### Aim of the task
In the records below, find the line containing "Instruction: Click the" and transcribe it and every line after it exactly; leave the pictures out.

[Input data]

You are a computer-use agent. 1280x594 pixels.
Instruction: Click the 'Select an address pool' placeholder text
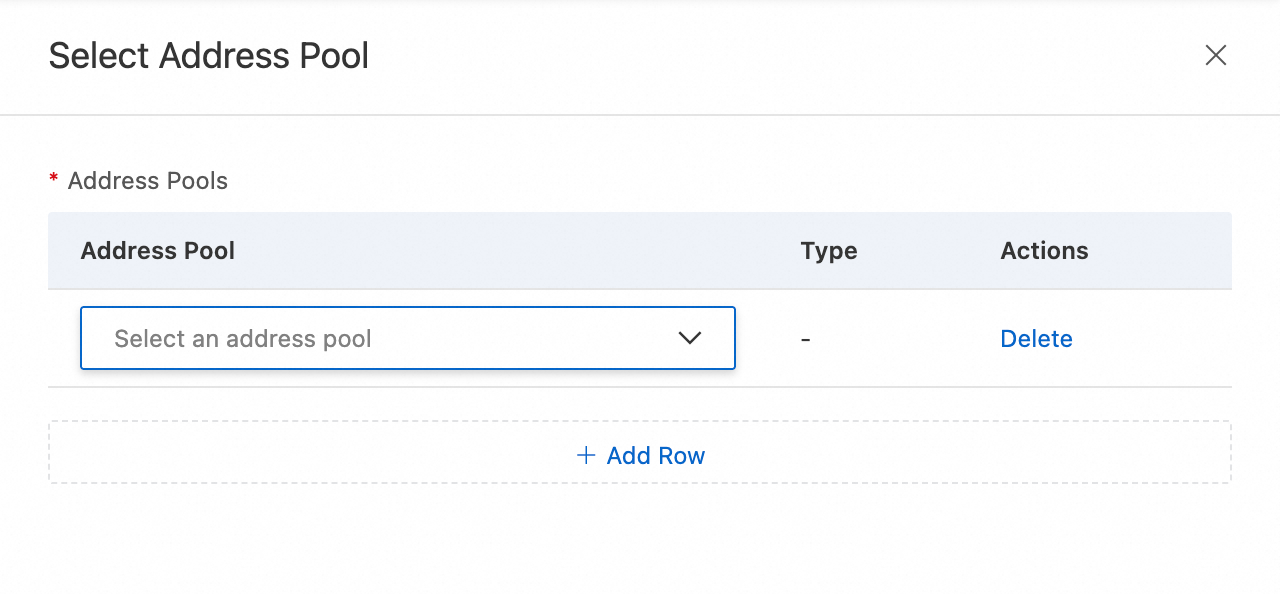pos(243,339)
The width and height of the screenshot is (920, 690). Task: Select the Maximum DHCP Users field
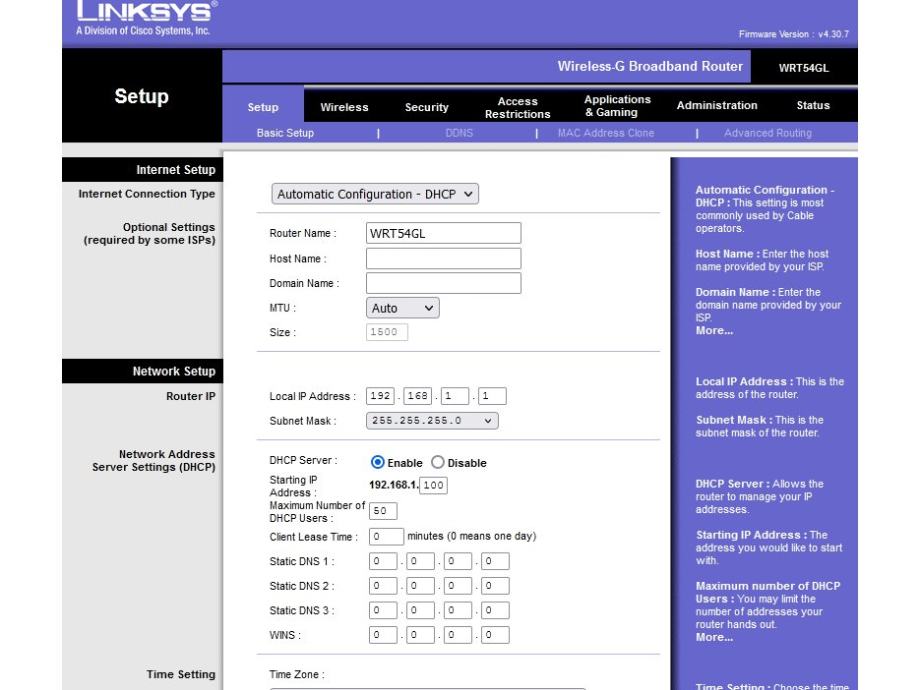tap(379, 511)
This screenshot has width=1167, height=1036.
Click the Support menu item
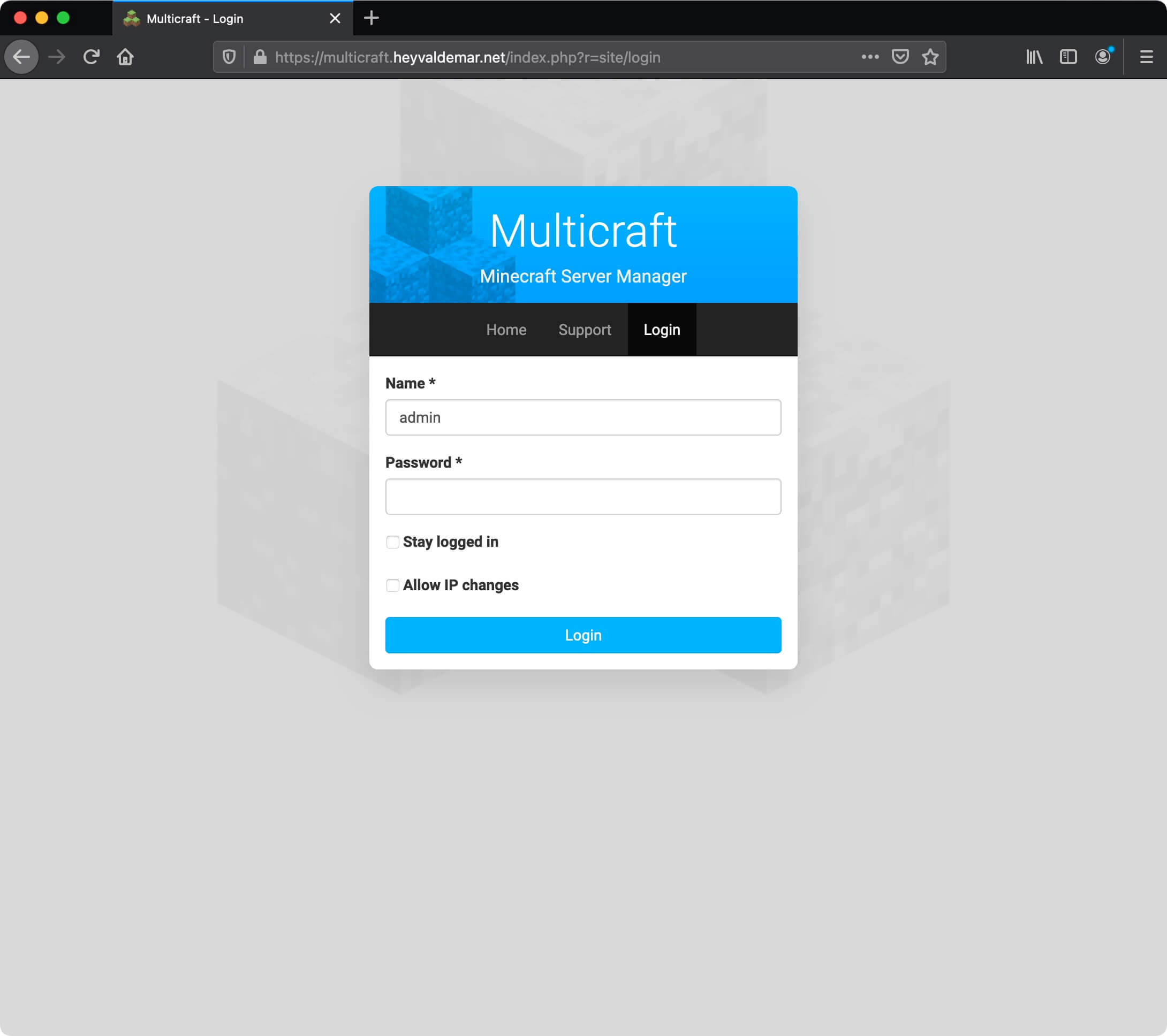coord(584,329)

[/Input data]

### Solution for this problem
Instruction: Click the 'Select an address pool' placeholder text
pos(243,339)
The width and height of the screenshot is (920, 690). Task: Select the Maximum DHCP Users field
tap(379, 511)
This screenshot has width=1167, height=1036.
Click the Support menu item
coord(584,329)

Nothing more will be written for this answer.